Data supplied:
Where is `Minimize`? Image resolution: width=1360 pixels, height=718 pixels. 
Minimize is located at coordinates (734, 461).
* * *
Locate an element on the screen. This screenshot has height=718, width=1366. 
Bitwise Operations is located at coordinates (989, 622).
--
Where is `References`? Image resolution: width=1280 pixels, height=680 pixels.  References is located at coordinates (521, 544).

Stated exercise:
Give the lines of the listing as a JSON list of strings, one string per line with blank lines omitted, starting at the line containing "pixels, height=718 pixels." and ending at the line containing "Minimize is located".

Full answer:
[
  "Where is `Minimize`? Image resolution: width=1360 pixels, height=718 pixels. ",
  "Minimize is located at coordinates (734, 461)."
]